• Dataset content:
□ □ □ □ □

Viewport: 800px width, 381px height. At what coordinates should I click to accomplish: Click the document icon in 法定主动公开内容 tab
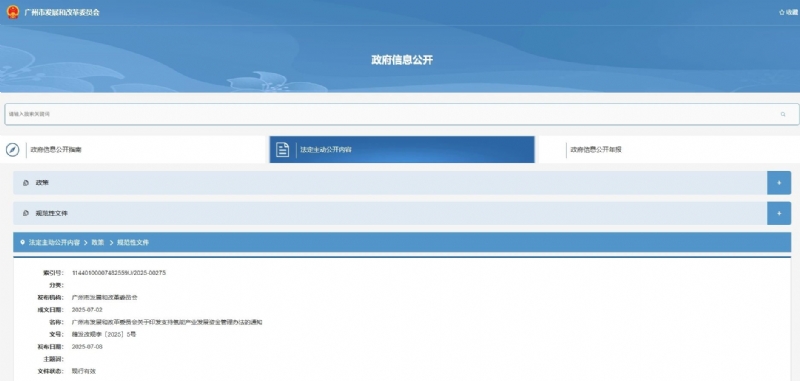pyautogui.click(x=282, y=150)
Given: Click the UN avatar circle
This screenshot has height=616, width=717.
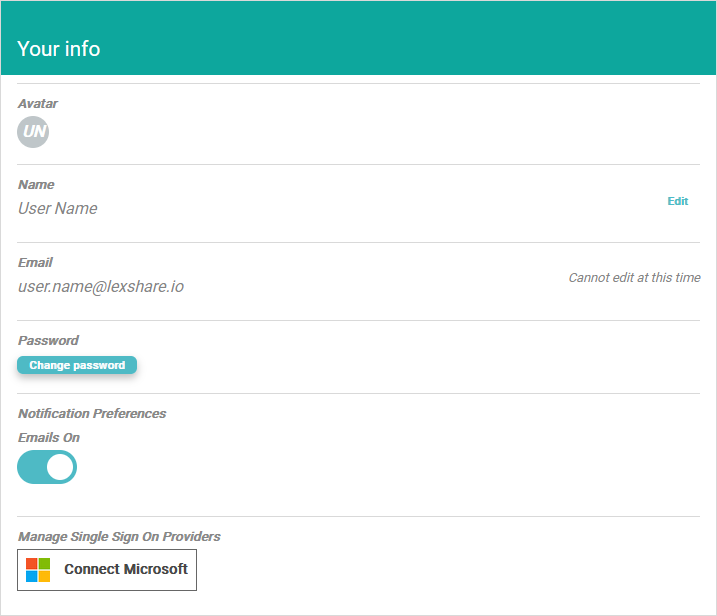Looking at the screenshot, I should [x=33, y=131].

□ □ □ □ □

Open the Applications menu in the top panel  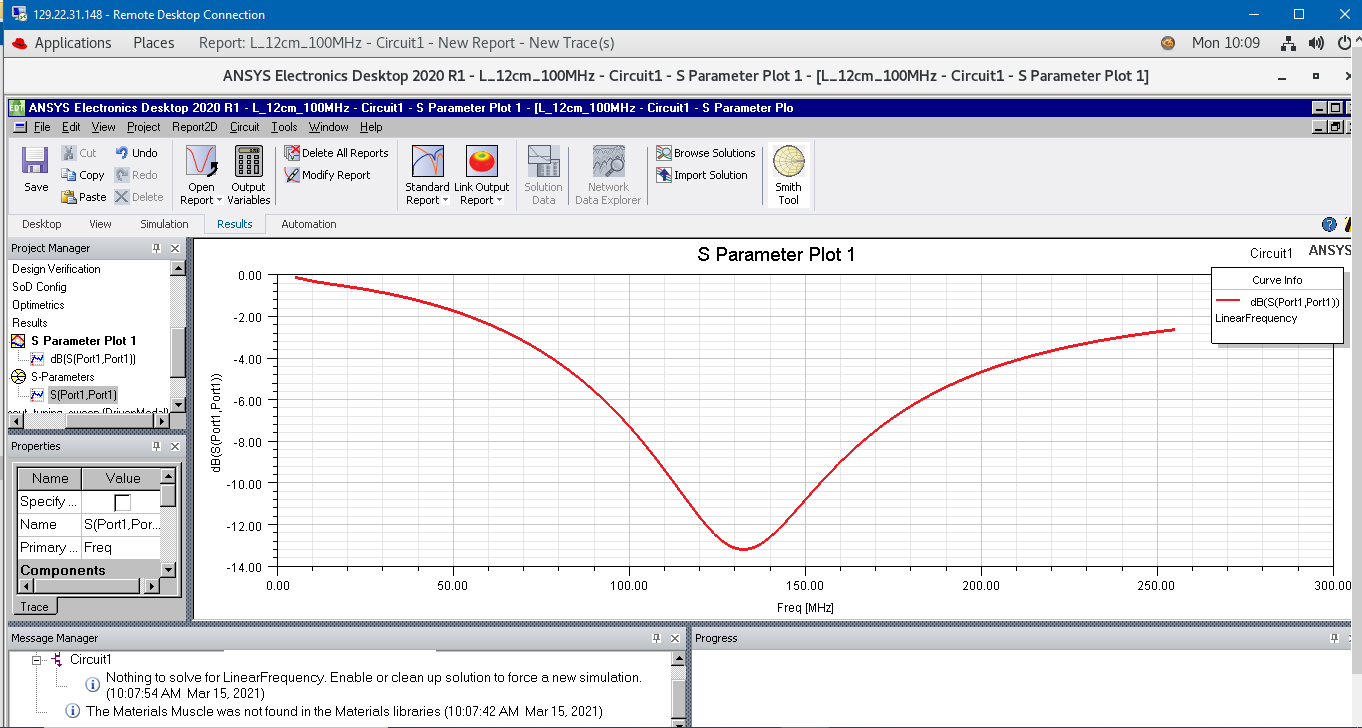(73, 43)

□ □ □ □ □

• Assignment:
Above are entries with pictures among them. Write out exactly the lines from the one containing "Viewport: 800px width, 381px" through the one containing "Given: Click the UN avatar circle", ends included, and leave those pictures out.

• Answer box:
Viewport: 800px width, 381px height. At what coordinates should I click to accomplish: Click the document icon in 法定主动公开内容 tab
pyautogui.click(x=282, y=150)
Given: Click the UN avatar circle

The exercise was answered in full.